The Surface Evolver is an interactive program for the study of surfaces shaped by surface tension and other energies, and subject to various constraints. A surface is implemented as a simplicial complex, that is, a union of triangles. The user defines an initial surface in a datafile. The Evolver evolves the surface toward minimal energy by a gradient descent method. The aim can be to find a minimal energy surface, or to model the process of evolution by mean curvature, which was studied in [B1] for surface tension energy in the context of varifolds and geometric measure theory. The energy in the Evolver can be a combination of surface tension, gravitational energy, squared mean curvature, user-defined surface integrals, or knot energies. The Evolver can handle arbitrary topology (as seen in real soap bubble clusters), volume constraints, boundary constraints, boundary contact angles, prescribed mean curvature, crystalline integrands, gravity, and constraints expressed as surface integrals. The surface can be in an ambient space of arbitrary dimension, which can have a Riemannian metric, and the ambient space can be a quotient space under a group action. The user can interactively modify the surface to change its properties or to keep the evolution well-behaved. The Evolver was written for one and two dimensional surfaces, but it can do higher dimensional surfaces with some restrictions on the features available. Graphical output is available as screen graphics and in several file formats, including PostScript.

The Surface Evolver program is freely available and is in use by a number of researchers.

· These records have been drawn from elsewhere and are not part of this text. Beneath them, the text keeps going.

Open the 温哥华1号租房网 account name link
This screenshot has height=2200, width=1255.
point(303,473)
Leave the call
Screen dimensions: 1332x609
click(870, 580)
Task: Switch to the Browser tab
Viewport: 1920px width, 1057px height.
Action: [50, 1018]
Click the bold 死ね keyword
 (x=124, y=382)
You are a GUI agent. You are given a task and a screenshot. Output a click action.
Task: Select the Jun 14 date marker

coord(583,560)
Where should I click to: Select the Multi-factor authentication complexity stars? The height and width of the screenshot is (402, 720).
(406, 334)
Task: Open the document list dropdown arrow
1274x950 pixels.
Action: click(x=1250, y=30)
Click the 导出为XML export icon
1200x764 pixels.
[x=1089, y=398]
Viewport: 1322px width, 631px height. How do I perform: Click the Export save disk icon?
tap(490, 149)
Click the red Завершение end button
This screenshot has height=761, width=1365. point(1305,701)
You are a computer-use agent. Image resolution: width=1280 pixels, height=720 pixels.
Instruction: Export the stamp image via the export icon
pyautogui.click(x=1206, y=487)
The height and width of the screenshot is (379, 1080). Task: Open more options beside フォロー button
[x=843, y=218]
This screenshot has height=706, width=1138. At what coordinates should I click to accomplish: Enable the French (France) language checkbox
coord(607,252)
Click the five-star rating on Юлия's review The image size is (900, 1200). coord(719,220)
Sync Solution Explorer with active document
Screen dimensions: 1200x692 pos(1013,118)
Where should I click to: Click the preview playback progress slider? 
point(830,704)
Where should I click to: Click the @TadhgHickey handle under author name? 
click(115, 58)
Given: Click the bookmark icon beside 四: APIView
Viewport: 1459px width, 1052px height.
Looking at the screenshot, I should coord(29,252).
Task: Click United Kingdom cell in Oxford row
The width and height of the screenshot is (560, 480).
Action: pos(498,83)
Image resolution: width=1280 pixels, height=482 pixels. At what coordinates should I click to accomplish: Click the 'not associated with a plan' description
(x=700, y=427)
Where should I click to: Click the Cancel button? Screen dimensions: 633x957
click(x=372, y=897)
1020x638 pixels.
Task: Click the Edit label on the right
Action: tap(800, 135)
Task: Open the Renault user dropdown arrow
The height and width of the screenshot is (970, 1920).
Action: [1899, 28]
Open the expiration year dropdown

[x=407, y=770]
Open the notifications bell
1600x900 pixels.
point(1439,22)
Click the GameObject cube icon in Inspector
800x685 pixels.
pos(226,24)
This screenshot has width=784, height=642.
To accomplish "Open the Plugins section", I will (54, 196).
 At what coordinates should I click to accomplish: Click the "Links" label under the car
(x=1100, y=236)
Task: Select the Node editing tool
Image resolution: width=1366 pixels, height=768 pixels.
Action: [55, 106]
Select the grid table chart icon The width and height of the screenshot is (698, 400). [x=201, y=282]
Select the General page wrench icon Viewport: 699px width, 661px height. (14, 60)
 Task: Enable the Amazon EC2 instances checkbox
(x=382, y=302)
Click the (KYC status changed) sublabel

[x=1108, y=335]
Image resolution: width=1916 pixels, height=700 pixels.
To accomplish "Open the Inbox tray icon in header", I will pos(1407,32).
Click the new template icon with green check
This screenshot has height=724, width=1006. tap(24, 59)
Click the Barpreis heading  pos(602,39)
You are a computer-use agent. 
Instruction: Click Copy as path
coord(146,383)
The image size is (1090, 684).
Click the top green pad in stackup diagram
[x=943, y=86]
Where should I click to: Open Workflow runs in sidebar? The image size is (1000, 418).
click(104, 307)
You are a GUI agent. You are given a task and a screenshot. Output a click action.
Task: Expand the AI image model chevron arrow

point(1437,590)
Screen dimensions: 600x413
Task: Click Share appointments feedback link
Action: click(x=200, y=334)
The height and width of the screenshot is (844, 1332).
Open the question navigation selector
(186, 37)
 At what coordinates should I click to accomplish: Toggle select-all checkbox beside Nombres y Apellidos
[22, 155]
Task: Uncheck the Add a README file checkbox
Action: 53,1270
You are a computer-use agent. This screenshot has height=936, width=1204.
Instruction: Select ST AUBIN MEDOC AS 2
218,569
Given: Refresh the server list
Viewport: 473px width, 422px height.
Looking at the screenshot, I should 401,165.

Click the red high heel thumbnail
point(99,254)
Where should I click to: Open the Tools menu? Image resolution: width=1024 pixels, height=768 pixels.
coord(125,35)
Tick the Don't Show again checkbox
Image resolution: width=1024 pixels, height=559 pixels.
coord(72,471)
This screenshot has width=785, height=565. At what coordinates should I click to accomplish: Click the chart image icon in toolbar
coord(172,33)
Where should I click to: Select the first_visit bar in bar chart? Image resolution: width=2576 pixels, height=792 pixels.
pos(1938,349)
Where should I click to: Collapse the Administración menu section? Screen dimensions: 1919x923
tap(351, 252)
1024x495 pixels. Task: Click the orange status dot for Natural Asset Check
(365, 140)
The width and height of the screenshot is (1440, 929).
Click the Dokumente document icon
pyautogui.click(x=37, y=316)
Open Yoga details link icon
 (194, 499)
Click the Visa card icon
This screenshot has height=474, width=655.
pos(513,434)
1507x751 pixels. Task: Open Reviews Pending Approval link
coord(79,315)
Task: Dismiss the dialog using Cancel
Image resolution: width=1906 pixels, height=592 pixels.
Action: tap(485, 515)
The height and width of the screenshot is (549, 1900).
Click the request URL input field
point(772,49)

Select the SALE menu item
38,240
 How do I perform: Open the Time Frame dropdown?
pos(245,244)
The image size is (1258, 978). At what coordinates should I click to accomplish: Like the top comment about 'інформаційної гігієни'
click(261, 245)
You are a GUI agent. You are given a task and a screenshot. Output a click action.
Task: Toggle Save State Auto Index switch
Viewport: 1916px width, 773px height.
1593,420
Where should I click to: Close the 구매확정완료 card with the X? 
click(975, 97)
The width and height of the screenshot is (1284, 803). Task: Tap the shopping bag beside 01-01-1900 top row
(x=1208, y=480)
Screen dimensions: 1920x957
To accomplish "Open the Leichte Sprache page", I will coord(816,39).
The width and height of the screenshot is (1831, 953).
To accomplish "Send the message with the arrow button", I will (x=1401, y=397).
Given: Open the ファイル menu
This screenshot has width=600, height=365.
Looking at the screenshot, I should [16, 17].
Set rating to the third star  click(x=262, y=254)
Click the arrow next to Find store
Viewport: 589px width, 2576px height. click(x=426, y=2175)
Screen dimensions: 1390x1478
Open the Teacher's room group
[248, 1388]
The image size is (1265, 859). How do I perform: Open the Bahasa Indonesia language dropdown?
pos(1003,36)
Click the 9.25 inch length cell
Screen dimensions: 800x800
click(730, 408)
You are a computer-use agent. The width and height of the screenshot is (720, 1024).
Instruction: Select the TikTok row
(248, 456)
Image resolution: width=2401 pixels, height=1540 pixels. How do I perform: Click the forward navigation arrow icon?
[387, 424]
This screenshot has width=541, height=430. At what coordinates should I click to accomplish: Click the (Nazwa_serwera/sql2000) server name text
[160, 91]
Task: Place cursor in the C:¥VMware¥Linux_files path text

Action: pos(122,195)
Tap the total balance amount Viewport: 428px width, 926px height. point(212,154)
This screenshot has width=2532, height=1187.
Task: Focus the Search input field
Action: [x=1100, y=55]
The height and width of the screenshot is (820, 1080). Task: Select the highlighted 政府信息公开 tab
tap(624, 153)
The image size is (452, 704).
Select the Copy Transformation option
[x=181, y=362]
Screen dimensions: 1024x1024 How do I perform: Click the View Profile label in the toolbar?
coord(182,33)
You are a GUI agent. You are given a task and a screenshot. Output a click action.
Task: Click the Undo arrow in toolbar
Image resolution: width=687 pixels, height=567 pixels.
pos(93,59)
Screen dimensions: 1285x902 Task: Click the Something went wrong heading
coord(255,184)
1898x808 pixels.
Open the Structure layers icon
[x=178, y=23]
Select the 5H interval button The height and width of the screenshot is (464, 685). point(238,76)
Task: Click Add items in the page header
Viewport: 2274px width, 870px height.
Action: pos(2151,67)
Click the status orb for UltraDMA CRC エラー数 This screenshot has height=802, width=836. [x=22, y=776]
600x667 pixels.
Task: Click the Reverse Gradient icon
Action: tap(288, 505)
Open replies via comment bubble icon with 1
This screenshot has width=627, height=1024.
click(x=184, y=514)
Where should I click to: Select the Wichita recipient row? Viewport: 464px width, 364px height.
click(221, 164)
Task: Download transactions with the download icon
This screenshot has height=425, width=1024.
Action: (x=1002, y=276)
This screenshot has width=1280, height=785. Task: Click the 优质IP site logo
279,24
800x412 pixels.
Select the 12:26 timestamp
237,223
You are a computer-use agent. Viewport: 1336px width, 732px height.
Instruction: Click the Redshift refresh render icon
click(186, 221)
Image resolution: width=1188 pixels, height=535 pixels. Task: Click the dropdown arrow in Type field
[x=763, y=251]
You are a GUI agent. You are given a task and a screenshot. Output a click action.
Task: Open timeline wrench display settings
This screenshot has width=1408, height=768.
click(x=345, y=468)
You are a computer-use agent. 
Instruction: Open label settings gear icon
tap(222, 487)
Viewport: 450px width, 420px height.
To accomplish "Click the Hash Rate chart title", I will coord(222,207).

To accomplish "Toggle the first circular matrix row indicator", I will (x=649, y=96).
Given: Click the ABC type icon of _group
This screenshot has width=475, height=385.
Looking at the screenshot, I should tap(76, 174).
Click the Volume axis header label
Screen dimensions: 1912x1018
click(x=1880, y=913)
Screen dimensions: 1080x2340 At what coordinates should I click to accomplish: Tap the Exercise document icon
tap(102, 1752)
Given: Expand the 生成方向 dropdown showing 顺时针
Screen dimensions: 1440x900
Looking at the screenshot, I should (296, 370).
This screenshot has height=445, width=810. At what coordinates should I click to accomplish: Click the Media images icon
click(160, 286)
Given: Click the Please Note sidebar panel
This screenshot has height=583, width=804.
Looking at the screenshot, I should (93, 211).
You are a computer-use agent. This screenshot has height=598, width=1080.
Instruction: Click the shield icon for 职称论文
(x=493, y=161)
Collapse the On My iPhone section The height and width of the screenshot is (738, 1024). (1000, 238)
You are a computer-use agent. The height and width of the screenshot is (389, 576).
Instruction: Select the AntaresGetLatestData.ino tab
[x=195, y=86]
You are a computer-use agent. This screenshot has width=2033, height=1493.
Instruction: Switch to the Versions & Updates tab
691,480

Some of the applications of the Evolver so far include modelling the shape of fuel in rocket tanks in low gravity [Te], calculating areas for the Opaque Cube Problem [B4], computing capillary surfaces in cubes [MH] and in exotic containers [C], simulating grain growth [FT] [WM], studying grain boundaries pinned by inclusions, finding partitions of space more efficient than Kelvin's tetrakaidecahedra [WP] [KS1], foam rheology [KR1] [KR2], sphere eversion [FS], modelling the shape of molten solder on microcircuits [RSB], studying polymer chain packing, modelling cell membranes [MB], and classifying minimal surface singularities.

The strength of the Surface Evolver program is in the breadth of problems it handles, rather than optimal treatment of some specific problem. It is under continuing development, and users are invited to suggest new features.

This manual contains full operational details. A journal article description of the Evolver appeared in [B2].


The Evolver is written in portable C and has been run on several systems, including Microsoft Windows, Macintosh, Linux, and unix. It is meant to be easily portable to any system that has C.


The Evolver was written as part of the Geometry Supercomputing Project (later The Geometry Center, now defunct), sponsored by the National Science Foundation, the Department of Energy, Minnesota Technology, Inc., and the University of Minnesota. The program is available free of charge.